Key Highlights
- Alphabet introduces specialized 8th-generation tensor processing units: TPU 8t for model training and TPU 8i for inference workloads
- TPU 8i achieves 80% improvement in cost efficiency compared to its predecessor Ironwood
- Chips developed in partnership with Broadcom, with input from Google DeepMind teams
- TPU 8t training processor supports configurations up to 9,600 chips with doubled interconnect bandwidth versus Ironwood
- Cloud customers will gain access to both processors through Google Cloud platform later in 2025
Alphabet announced a significant architectural shift in its AI chip strategy Wednesday, introducing two distinct processors that divide training and inference responsibilities for the first time in its TPU history.
The newly revealed eighth-generation lineup features the TPU 8t for model training operations and the TPU 8i optimized for inference tasks that execute trained models in real-world applications. Broadcom served as co-development partner, extending a collaboration that has spanned more than ten years.
This architectural division represents a departure from prior generations. Earlier TPU versions combined both training and inference capabilities within single chip designs. Google attributes the new approach to the expanding requirements of agentic AI systems that function in persistent cycles with minimal human oversight.
“With the rise of AI agents, we determined the community would benefit from chips individually specialized to the needs of training and serving,” said Amin Vahdat, Google’s SVP and chief technologist for AI and infrastructure.
The inference-focused TPU 8i incorporates 384 megabytes of SRAM within each chip — representing a threefold increase over Ironwood’s capacity.
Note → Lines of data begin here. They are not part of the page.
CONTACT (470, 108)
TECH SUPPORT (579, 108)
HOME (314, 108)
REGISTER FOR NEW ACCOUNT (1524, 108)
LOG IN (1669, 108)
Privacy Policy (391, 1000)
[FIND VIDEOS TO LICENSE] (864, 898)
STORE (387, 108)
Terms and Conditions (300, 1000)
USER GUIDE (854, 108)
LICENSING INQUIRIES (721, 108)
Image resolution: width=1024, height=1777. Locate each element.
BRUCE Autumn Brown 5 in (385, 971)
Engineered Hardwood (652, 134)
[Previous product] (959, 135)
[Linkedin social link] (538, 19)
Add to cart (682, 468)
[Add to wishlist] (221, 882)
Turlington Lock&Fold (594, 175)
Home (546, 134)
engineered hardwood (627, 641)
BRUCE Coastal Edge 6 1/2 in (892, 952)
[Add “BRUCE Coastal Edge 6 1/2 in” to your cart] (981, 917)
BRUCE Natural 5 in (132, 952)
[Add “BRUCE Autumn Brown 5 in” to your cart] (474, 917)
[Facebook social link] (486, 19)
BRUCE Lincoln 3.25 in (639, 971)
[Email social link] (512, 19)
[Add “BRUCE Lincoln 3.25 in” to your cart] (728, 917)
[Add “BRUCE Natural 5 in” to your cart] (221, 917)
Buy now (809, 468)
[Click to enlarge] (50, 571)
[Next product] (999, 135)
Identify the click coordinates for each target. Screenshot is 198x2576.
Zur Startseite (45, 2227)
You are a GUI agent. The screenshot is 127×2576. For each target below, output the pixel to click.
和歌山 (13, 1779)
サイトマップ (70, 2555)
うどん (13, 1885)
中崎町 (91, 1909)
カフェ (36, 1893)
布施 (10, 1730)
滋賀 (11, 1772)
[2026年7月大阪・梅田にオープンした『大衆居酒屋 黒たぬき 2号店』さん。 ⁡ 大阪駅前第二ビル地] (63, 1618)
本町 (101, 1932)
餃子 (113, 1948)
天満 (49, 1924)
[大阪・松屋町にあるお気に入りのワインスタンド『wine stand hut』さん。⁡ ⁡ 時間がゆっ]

According to Google, this memory expansion eliminates latency bottlenecks that occur when multiple users simultaneously query models, a phenomenon the company refers to as the “waiting room” effect.
Enhanced Economics for Inference Operations
Performance economics show substantial advancement with the TPU 8i, which provides 80% superior performance-per-dollar relative to Ironwood. In operational terms, organizations can accommodate approximately double the workload while maintaining identical expenditure levels.
Energy efficiency also improves significantly, with the chip delivering up to twice the performance-per-watt through integrated power management systems that dynamically adjust consumption based on computational demands.
Both processors now utilize Google’s Axion CPU as their host platform for the first time, enabling optimization at the system architecture level rather than limiting efficiency gains to individual chip components.
For training applications, the TPU 8t superpod architecture supports deployments spanning 9,600 chips with 2 petabytes of high-bandwidth memory. Interchip bandwidth doubles Ironwood’s capabilities, potentially reducing frontier model development timelines from months to weeks according to Google’s estimates.
The training processor also achieves 2.8 times the computational performance of the seventh-generation Ironwood platform at equivalent price points.
Enterprise and Research Adoption
Multiple organizations have already integrated Google’s TPU technology into their workflows. Citadel Securities developed quantitative research platforms using TPU infrastructure. The entire network of 17 U.S. Department of Energy national laboratories operates AI co-scientist applications on the chips. Anthropic has secured commitments for multiple gigawatts of Google TPU computing capacity.
DA Davidson analysts projected in September that the combined value of Google’s TPU operations and DeepMind could reach approximately $900 billion.
Google maintains an exclusive distribution model for TPUs — the processors are available solely through Google Cloud services rather than direct hardware sales. Nvidia continues to supply GPU hardware to Google, and the company confirmed it will be among the initial cloud platforms to deploy Nvidia’s forthcoming Vera Rubin system later this year.
Google DeepMind teams participated directly in the chip design process, subsequently utilizing the processors to train Gemini models and optimize algorithms powering Search and YouTube platforms.
Google confirmed that both the TPU 8t training chip and TPU 8i inference chip will reach general availability for cloud platform customers before the end of 2025.